Empfehlung des Tages: RGB – Berlin
Songs über Berlin gibt es wie Sand am Meer. Dabei werden die negativen Seiten der Hauptstadt oft genauso beleuchtet wie die positiven. Diese Hassliebe wird auch von Newcomer RGB in seiner neuen Single thematisiert, die passend natürlich mit „Berlin“ betitelt ist. Es ist eine Stadt, die ihn anwidert, die er aber gleichzeitig auch für ihre Versprechung der Freiheit bewundern muss.
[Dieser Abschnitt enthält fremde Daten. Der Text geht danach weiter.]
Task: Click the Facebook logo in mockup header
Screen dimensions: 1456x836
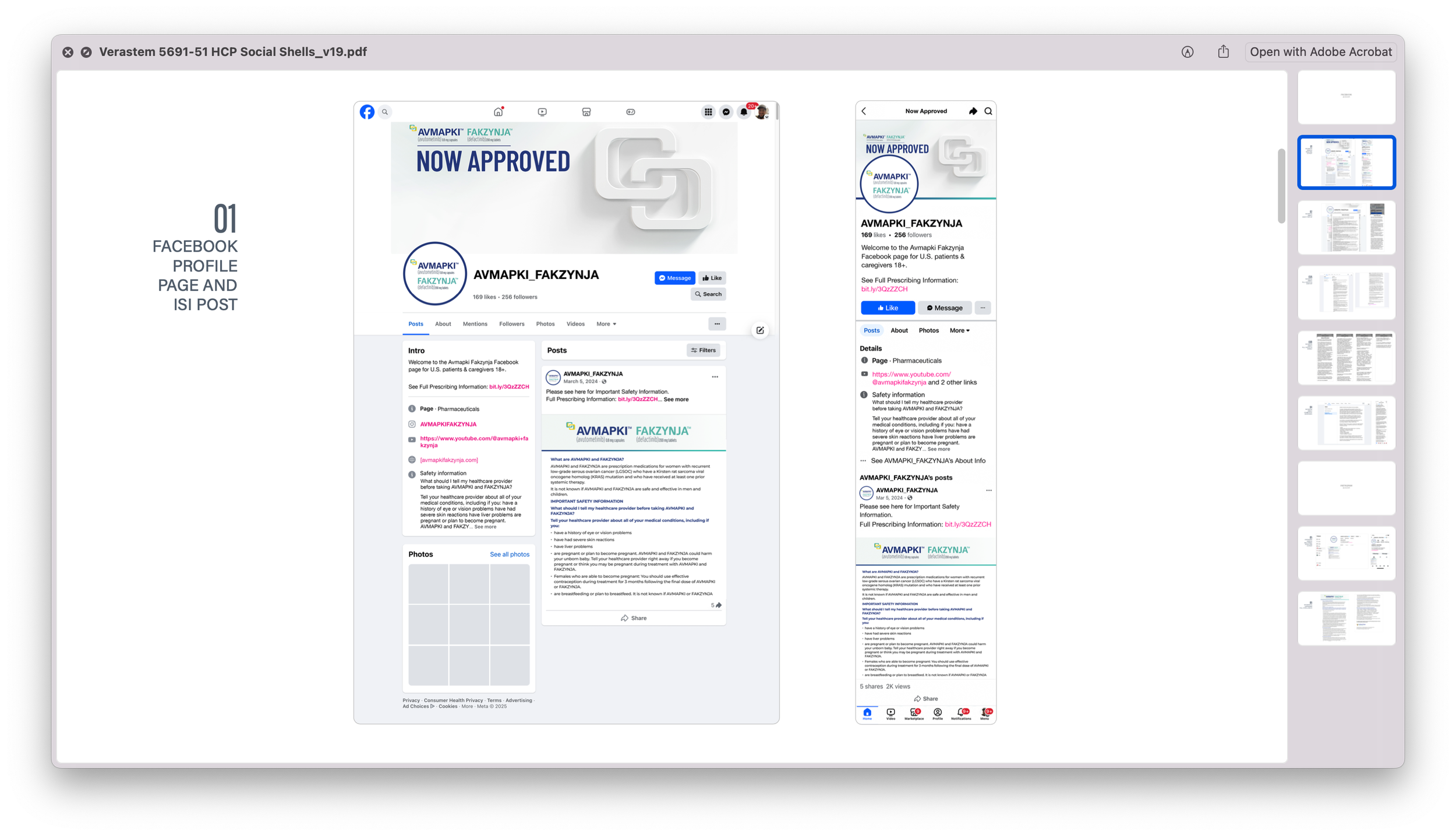Action: pos(367,112)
Dieser Zwiespalt wird besonders im Musikvideo klar, dort erleben wir Berlin aus zwei Perspektiven: Zuerst aus der von partywütigen jungen Erwachsenen, die die Stadt erkunden; dann aus der Sicht eines unzufriedenen Business-Manns. Funfact: Eine der Nebenrollen wird übrigens von Musikerin Benzii gespielt. Dadurch wird nochmal deutlich, dass die zwei Strophen sich inhaltlich stark voneinander unterschieden und jeweils die guten und schlechten Aspekte beleuchten. So stehen Zeilen wie „Verstaubte Möbel auf der Straße werden zu Kunst auf dem Asphalt“ anderen wie „Du bist kein Freund, nein, du bist ein Sprungbrett“ gegenüber.
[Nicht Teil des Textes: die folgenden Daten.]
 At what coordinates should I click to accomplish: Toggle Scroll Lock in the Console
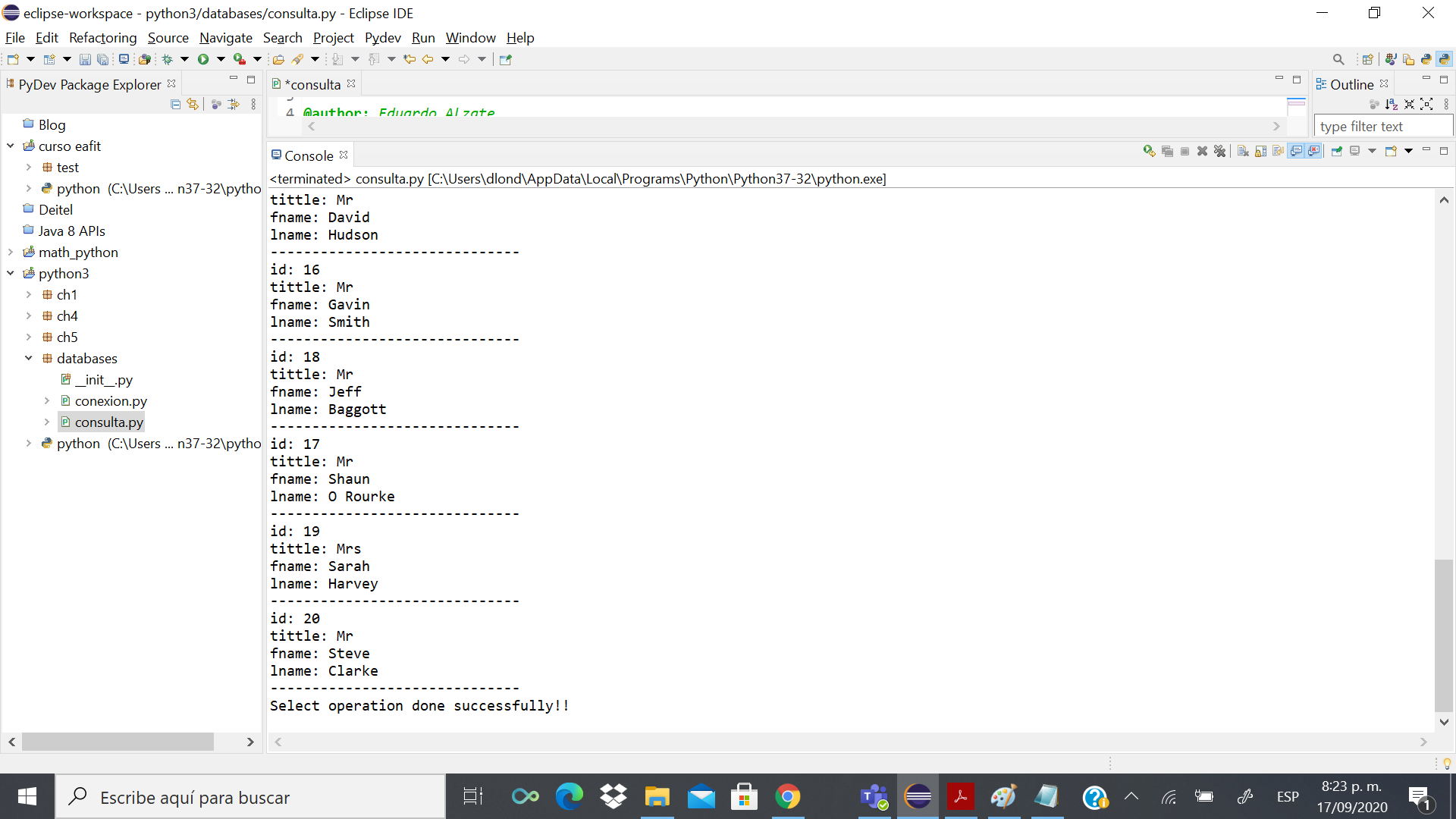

Oder wie RGB es selbst erklärt: „Es geht um zwei völlig unterschiedliche Charaktere: Um den Neu-Zugezogenen, der sich total in der Euphorie des Berliner Party-Lebens verliert, sich treiben lässt und einfach Spaß hat. Und den, der nur noch die negativen Seiten sieht und zunehmend erschöpft wirkt von der Stadt. Im Grunde handelt der Song von Veränderung und davon, dass manche Dinge aus einem anderen Blickwinkel gar so begehrenswert erscheinen, wie man vielleicht annimmt.“
Gleichzeitige Melancholie und Euphorie
Musikalisch wird ebenfalls mit Kontrasten gearbeitet. Das melancholische Gitarren-Arpeggio, die deprimierenden Klavierakkorde und die kalten Synthesizer wirken trotzdem irgendwie euphorisch. Besonders, wenn RGB im Refrain darüber mit inbrünstiger Stimme schreit: „Ich liebe Berlin!“ Seine Rap- und Gesangsparts klingen leidend und gleichzeitig triumphierend, außerdem ein perfektes Beispiel dafür, dass Auto-Tune definitiv nicht, wie immer noch von manchen vorgeworfen, die Emotionen aus einer Performance eliminieren muss, sondern sie verstärken kann.
Die Farbpalette von RGB
Mit „Berlin“ liefert RGB also ein beeindruckendes künstlerisches Statement – und seine erste Single als Künstler bei Universal. Davor war er aber alles andere als untätig, man findet schon einige Singles unter seinem Namen auf Streaming-Services, und zudem war er auch schon als Produzent für Artists wie Schmyt, $oho Bani oder Wa22ermann aktiv. Sein Name, RGB, bezeichnet die Farben Rot, Grün und Blau, die auch als „Lichtfarben“ bezeichnet werden. Sie spiegeln wider, was für unterschiedliche Nuancen seine Musik hat, mal energisch, mal melancholisch und nachdenklich. Alle diese werden in „Berlin“ reflektiert.